S.C. Code Regs. § 67-414

Current through Register Vol. 48, No. 5, May 24, 2024
Section 67-414 - Status Report and Compensation Receipt
A. After payment of all compensation the employer's representative shall file with the Commission's Claims Department a Form 19, Status Report and Compensation Receipt, as provided in Section C below. If an individual claim file has been created by the Commission, a Form 19 is required to close the file, even if no compensation has been paid.
B. When the employer's representative denies the claim, a Form 19 must be filed with the Claims Department, and the employer's representative shall:
(1) Attach to the form a copy of the letter provided to the claimant denying the claim; and
(2) Complete, sign, and file a Form 19. The claimant's signature is not necessary.

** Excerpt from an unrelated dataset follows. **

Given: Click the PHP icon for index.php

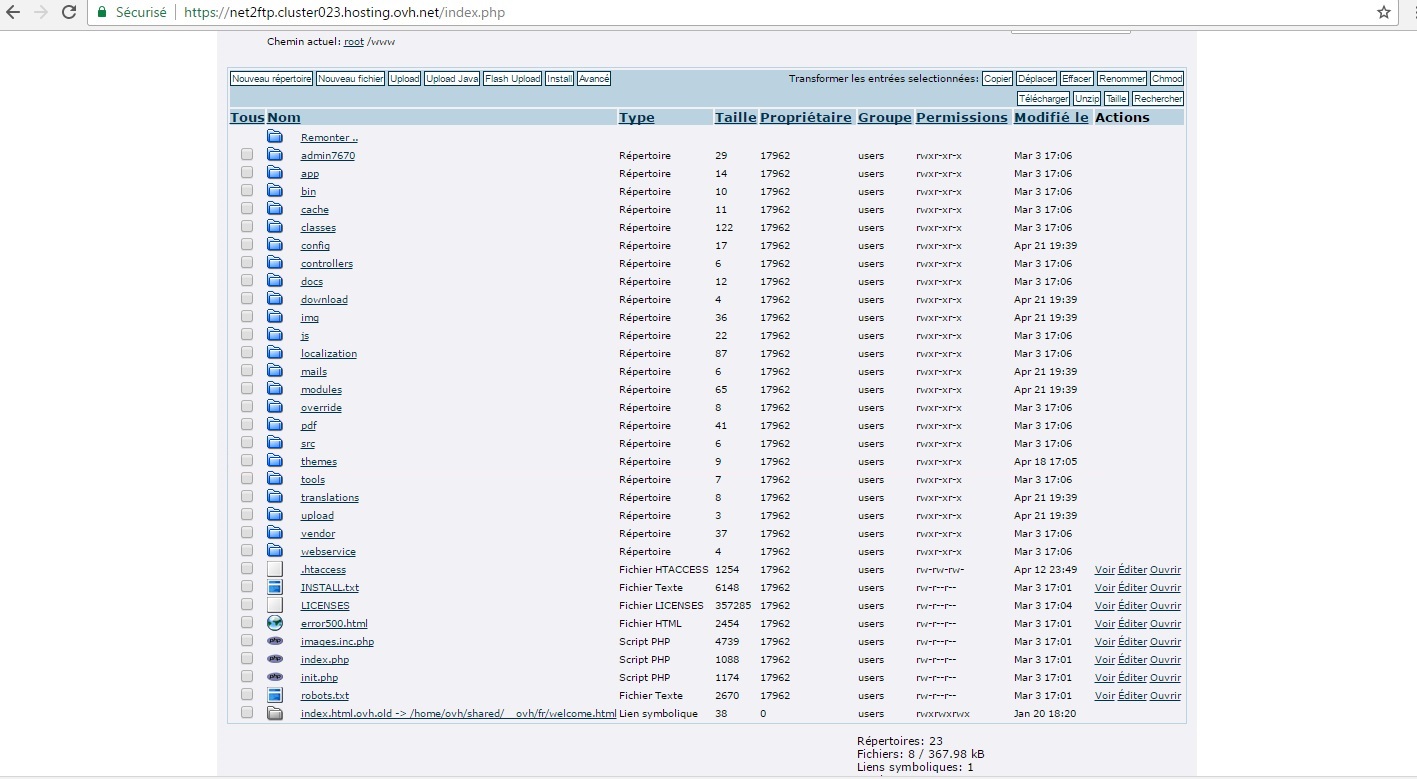Looking at the screenshot, I should pos(275,659).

C. In all other cases, complete and file a Form 19 as provided below:
(1) When more than one person receives payment of compensation, prepare a separate Form 19 for each person or Guardian and a final, additional Form 19 indicating the total amount of compensation paid and all medical expenses incurred in the claim.

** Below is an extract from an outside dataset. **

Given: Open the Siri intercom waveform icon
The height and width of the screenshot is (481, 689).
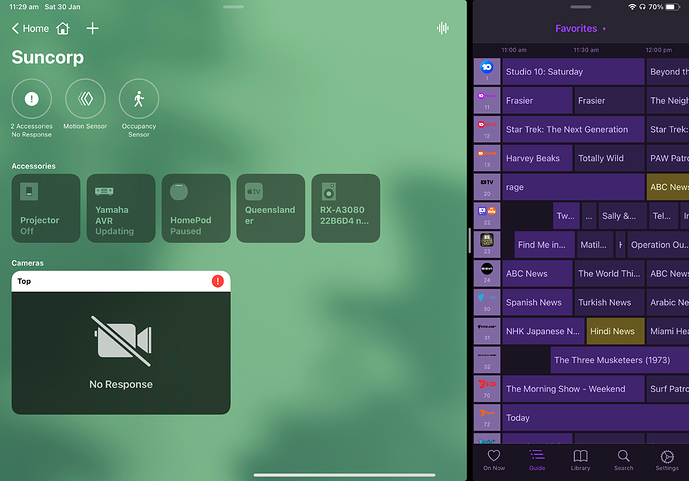Looking at the screenshot, I should (x=443, y=29).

(2) Complete each line indicating payment of temporary total (TT), temporary partial (TP), and permanent partial (PP) compensation, disfigurement, and final release (an Agreement and Final Release), if applicable.

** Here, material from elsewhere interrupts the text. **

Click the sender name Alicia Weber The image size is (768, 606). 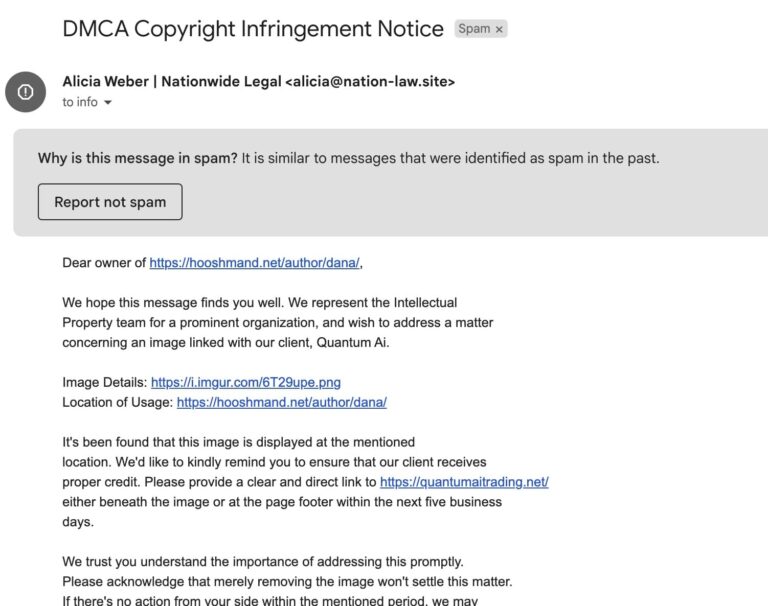tap(105, 82)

(3) The claimant's signature is required on the Form 19 when permanent disability, disfigurement, or death benefits are paid or when the claim is settled by a Full and Final Release. The preparer shall sign and date the Form 19.
(4) File the completed Form 19 with the Claims Department.

S.C. Code Regs. 67-414

Amended by State Register Volume 19, Issue No. 5, eff May 26, 1995; State Register Volume 20, Issue No. 5, eff May 24, 1996; State Register Volume 21, Issue No. 4, eff April 25, 1997.